In the 1980s, thanks to Peter Gabriel's World Of Music and Dance (WOMAD) festival, African popular music started to come to the attention of European and North American audiences. Performers like King Sunny Ade from Nigeria exposed us to the previously unheard of genres high life and juju: guitar driven, high energy, and exuberant music that kept people on the dance floor for hours on end. However Nigeria was only the tip of a widespread pop music scene in Africa. Thinking that King Sunny Ade represented African pop music would have been as stupid as thinking a blues musician from Chicago represented all of North American pop music.
Benin lies on the West coast of Africa and butts up against Nigeria in the south, Niger in the east, and equally tiny Togo to the north. What distinguishes Benin from its neighbours is the fact that it happens to be home to Vodoun - or as we know it over here Voodoo. So it should be no surprise that the popular music of Benin draws heavily upon the rhythms of Vodoun rituals, but what is surprising is the other influences that have come into play. The Vodoun Effect: Funk & Sato From Benin's Obscure Labels 1973-1975 a recent release on the Analog Africa from Germany, that has collected together fourteen tracks by one of Benin's most popular bands, Orchestre Poly-Rythmo de Cotonou. Recorded in the 1970s on a variety of small independent labels, they show not only the Vodoun influence but how music from both South and North America found its way back across the Atlantic Ocean.
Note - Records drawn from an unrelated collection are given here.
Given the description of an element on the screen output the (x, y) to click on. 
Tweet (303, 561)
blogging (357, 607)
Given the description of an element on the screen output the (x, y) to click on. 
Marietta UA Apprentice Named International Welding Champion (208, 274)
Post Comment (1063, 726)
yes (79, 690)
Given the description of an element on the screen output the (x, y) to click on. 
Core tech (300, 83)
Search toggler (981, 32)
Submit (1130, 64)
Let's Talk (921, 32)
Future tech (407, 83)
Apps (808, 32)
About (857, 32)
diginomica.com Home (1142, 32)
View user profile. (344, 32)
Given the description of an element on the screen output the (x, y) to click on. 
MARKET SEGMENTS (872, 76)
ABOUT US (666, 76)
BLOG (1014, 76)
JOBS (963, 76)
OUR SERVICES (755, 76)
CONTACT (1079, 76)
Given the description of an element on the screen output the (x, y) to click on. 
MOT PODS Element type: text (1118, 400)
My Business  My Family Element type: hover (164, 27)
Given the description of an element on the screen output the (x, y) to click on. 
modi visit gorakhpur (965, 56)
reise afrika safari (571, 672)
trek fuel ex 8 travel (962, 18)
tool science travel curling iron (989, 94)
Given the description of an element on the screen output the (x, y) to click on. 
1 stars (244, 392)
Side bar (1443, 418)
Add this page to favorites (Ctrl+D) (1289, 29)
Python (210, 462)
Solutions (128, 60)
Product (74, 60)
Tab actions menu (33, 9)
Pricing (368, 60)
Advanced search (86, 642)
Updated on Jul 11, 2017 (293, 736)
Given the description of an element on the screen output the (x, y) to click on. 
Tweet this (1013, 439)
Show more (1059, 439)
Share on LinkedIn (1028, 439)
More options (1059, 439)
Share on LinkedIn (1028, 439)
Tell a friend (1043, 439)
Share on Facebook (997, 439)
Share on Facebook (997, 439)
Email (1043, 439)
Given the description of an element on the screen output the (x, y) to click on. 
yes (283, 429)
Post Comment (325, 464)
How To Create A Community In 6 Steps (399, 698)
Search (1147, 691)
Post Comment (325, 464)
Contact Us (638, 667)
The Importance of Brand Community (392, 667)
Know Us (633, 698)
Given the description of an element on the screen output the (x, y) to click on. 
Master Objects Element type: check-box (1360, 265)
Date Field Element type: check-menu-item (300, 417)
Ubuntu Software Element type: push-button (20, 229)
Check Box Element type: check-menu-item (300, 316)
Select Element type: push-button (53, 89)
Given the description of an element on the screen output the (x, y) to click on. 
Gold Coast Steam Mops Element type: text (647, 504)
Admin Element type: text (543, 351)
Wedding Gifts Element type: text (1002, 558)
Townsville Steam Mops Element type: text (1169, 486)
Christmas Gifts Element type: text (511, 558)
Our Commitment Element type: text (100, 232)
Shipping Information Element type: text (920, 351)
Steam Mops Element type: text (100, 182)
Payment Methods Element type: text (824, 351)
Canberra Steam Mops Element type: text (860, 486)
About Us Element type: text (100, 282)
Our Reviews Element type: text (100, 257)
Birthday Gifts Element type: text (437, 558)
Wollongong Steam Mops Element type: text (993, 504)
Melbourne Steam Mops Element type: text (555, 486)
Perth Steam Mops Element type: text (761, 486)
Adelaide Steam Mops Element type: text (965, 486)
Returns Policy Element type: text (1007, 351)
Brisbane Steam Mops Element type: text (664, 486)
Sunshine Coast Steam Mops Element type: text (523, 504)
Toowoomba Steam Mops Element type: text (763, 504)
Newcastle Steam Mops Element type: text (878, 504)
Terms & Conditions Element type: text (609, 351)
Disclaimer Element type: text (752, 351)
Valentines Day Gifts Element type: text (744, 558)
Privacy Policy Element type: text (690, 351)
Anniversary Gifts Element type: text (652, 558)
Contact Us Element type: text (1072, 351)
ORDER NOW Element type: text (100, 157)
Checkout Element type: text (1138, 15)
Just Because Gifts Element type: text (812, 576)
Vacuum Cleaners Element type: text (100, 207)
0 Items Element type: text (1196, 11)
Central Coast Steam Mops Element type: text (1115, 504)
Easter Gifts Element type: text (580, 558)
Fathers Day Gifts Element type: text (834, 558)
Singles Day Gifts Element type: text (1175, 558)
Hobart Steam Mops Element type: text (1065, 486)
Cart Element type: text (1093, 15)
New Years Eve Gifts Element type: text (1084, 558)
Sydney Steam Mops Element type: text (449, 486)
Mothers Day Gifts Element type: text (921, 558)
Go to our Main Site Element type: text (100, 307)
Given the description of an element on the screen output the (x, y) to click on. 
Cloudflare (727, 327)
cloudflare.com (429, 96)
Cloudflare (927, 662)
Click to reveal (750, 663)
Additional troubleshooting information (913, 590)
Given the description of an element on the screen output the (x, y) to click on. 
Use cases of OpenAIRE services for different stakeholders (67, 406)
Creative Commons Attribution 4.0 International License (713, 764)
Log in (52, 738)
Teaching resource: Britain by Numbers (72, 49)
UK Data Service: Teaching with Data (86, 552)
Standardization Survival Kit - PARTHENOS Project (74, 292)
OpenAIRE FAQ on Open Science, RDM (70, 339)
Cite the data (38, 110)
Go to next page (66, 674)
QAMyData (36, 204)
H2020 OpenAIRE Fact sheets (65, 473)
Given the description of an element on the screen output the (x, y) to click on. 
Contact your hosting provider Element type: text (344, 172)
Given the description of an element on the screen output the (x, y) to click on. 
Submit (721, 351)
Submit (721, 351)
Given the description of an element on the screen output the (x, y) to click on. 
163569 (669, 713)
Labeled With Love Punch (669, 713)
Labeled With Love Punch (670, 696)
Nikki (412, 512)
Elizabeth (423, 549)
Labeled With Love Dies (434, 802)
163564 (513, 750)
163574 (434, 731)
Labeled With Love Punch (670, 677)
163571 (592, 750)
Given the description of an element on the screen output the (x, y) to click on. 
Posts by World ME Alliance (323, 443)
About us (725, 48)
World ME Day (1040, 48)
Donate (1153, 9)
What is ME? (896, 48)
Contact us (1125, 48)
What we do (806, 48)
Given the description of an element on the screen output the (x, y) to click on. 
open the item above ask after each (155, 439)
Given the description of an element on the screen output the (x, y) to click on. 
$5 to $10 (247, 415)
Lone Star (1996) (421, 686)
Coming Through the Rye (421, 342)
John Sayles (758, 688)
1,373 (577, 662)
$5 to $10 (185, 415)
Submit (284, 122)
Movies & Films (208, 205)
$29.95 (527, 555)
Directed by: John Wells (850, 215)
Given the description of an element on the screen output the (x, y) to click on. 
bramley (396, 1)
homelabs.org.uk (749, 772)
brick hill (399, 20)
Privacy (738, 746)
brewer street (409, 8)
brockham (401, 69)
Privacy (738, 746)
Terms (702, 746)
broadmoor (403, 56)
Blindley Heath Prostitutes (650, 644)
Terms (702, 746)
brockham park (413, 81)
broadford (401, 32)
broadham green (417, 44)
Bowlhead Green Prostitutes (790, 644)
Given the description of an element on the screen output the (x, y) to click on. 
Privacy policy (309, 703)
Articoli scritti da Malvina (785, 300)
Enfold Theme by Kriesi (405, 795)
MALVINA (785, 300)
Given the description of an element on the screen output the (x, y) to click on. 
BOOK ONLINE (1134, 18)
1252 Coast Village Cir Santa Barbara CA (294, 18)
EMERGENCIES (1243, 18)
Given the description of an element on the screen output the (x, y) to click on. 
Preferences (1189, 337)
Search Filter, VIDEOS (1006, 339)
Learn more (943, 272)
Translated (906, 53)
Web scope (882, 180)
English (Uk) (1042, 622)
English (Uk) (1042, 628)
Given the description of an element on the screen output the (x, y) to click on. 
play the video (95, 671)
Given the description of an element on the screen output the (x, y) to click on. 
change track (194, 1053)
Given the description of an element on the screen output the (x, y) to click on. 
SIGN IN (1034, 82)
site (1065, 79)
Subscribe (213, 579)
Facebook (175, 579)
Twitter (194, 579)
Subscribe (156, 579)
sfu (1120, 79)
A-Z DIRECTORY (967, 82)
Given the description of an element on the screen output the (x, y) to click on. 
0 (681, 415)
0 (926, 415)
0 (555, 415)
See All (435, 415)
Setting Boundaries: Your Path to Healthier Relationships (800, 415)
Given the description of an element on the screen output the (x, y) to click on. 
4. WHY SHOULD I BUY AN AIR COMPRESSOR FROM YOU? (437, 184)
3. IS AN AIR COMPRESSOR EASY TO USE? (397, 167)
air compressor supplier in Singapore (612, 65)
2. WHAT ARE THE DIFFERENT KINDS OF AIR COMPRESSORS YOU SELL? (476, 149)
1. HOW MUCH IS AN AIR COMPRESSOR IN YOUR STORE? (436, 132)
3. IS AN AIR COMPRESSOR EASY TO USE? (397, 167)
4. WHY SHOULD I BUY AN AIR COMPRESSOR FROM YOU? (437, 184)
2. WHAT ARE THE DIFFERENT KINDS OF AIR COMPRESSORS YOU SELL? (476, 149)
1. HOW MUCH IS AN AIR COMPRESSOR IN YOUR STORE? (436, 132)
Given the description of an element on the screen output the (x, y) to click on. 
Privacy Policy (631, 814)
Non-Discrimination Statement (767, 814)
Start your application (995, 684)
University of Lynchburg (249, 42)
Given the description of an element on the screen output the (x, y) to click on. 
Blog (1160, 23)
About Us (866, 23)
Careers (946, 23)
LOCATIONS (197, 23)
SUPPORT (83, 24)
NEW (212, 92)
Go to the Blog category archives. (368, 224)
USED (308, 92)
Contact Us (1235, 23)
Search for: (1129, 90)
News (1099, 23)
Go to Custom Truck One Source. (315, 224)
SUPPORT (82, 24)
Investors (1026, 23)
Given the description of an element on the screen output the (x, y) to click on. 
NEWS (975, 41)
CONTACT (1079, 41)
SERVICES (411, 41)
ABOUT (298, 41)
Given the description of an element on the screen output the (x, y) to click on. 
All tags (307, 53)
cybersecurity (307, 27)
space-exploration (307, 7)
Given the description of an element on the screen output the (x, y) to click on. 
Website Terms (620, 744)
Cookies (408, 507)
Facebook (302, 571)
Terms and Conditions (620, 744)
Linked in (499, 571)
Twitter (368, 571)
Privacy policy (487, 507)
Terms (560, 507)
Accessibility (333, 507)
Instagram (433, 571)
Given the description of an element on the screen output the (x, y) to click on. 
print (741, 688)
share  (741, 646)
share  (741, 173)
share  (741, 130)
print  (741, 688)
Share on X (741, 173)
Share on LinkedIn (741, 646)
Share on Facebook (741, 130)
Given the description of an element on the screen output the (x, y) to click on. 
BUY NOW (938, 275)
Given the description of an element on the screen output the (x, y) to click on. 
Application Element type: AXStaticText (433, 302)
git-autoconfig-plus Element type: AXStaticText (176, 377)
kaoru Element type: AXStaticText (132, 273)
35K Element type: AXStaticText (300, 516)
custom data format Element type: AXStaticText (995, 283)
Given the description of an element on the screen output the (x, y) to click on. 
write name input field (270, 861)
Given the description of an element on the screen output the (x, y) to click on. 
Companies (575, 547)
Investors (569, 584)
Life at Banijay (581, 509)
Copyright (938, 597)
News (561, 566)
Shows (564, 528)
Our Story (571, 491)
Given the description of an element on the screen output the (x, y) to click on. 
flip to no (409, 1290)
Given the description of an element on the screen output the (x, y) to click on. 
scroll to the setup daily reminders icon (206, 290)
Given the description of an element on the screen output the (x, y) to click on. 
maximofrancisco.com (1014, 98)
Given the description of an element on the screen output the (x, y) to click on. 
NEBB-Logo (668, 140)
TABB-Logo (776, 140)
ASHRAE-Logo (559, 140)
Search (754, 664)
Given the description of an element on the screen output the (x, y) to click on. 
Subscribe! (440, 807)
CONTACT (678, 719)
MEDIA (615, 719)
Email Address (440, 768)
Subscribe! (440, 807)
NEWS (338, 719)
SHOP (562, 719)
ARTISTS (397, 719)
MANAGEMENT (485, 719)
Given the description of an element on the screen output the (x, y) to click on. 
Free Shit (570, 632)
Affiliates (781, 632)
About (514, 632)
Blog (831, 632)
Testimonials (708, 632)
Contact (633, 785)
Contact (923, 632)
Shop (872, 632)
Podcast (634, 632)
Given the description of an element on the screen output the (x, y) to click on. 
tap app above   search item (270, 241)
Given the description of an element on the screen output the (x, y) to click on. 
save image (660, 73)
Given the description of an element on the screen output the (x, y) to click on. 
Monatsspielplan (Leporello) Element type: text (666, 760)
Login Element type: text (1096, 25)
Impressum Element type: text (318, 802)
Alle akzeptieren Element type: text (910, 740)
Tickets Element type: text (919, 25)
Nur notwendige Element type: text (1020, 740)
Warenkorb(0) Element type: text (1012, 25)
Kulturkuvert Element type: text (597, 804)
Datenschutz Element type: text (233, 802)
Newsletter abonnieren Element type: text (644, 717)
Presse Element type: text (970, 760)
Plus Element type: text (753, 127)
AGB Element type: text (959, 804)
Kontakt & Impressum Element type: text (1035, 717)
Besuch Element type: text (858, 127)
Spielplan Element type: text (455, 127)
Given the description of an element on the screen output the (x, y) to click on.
According to the publicity material that came with the disc, in the late 19th century a group of freed slaves from Brazil returned to Benin and over the years their dances and songs were incorporated into Beninese ritual, and from there worked their way into the popular culture. In the 1960s and 1970s American soul and funk music started making its presence felt in Africa, and along with the sounds of pop music from neighbouring Nigeria were assimilated into the popular music scene in Benin.